**About this task**.
Out of the material that follows, write out exactly the lines from the line with "Take a snapshot with the camera icon" to the line with "Image resolution: width=700", both ends included, and no others.

**Record extracts**.

Start of Block

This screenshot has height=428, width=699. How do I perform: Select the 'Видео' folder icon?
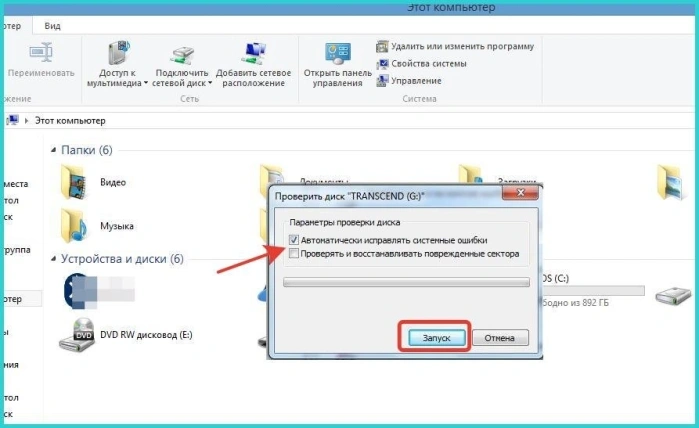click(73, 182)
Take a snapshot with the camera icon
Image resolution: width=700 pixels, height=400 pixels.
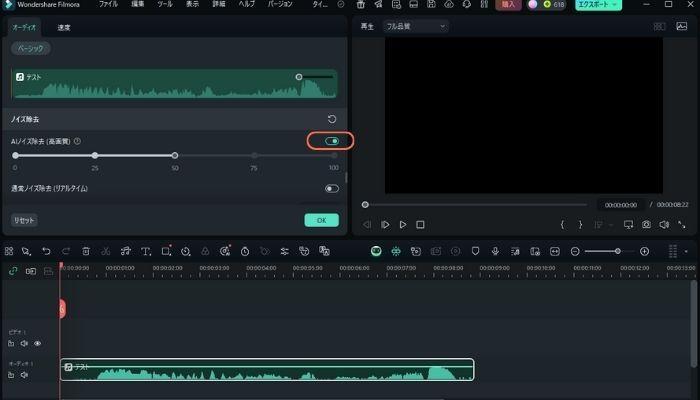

End of Block
Start of Block

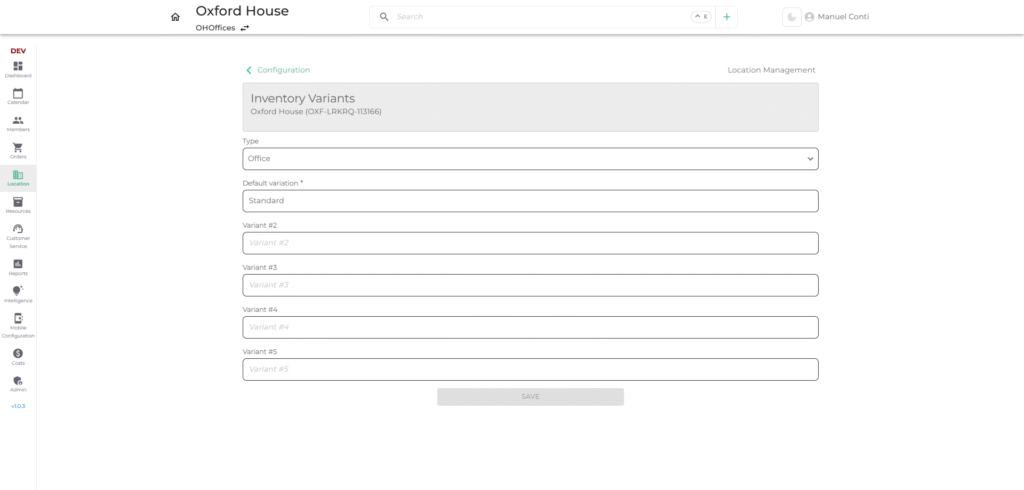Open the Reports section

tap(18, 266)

End of Block

**Answer**.
Take a snapshot with the camera icon
Image resolution: width=700 pixels, height=400 pixels.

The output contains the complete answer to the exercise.